### The task
The answer is the set of lines that include "screenshot", copied from the data below.

### Source data
————

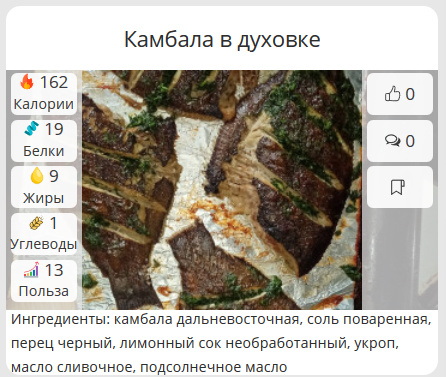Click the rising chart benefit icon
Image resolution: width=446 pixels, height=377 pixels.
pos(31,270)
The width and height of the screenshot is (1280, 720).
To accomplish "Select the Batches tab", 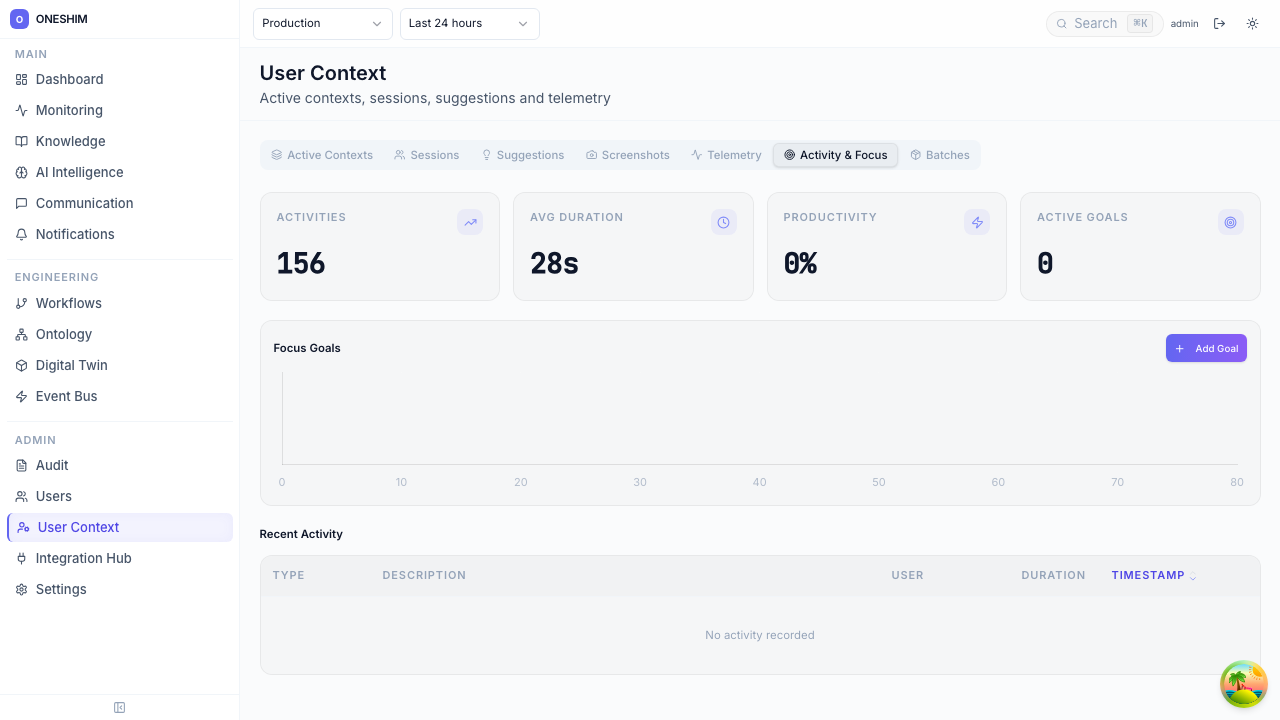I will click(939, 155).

————

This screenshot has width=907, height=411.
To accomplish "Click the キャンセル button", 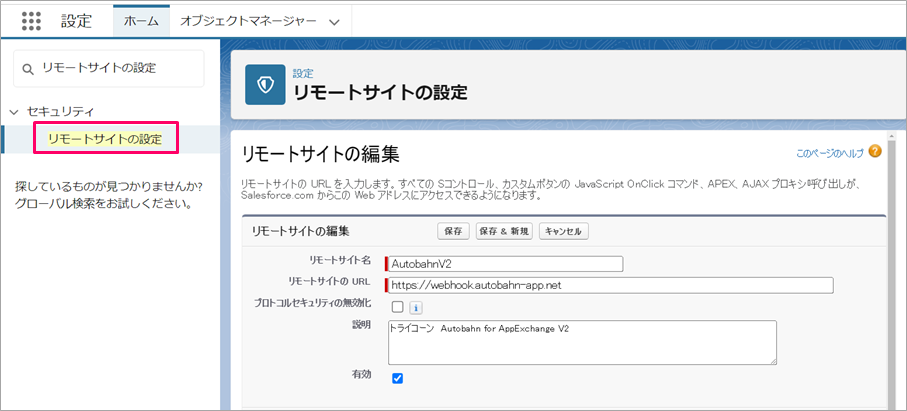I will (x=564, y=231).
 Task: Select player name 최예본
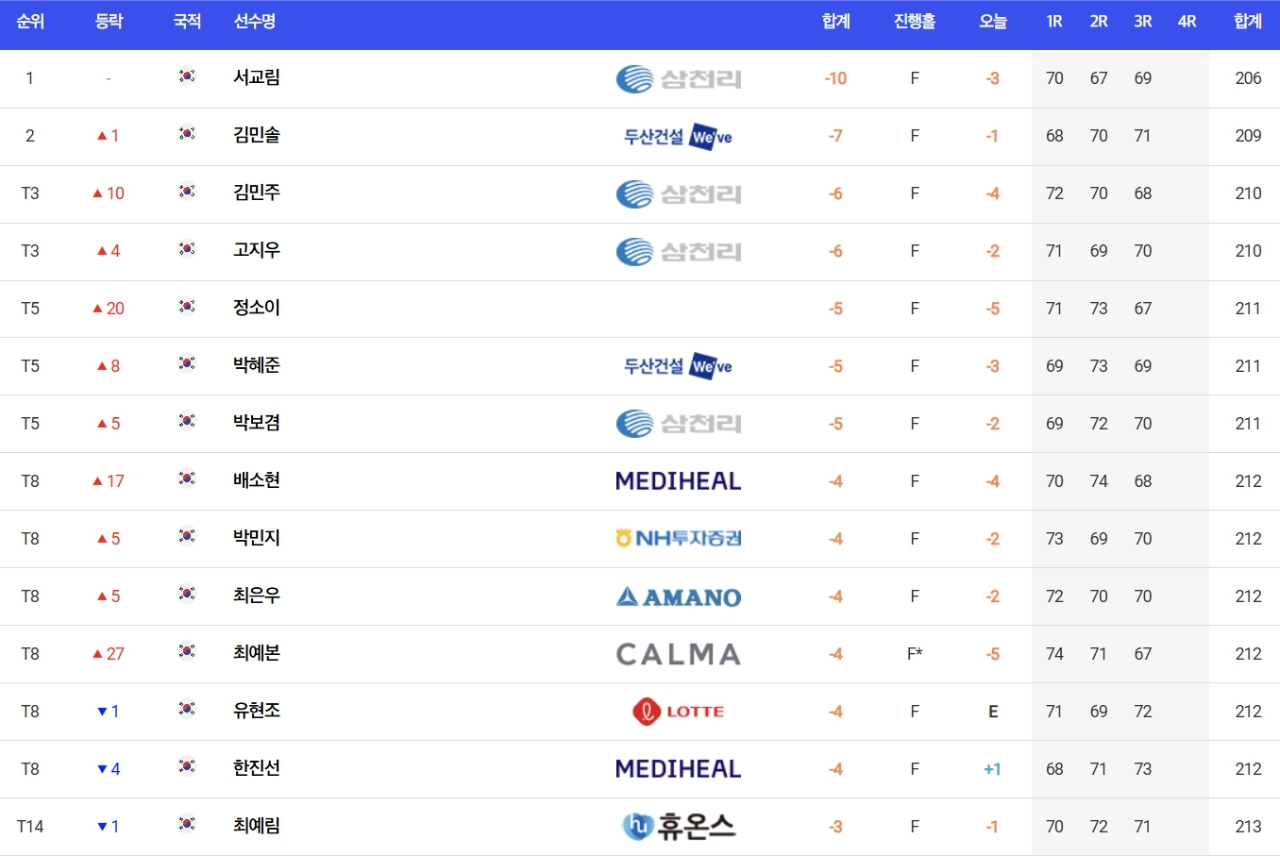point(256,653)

————

### Output for this exercise
The width and height of the screenshot is (1280, 720).
This screenshot has width=907, height=411.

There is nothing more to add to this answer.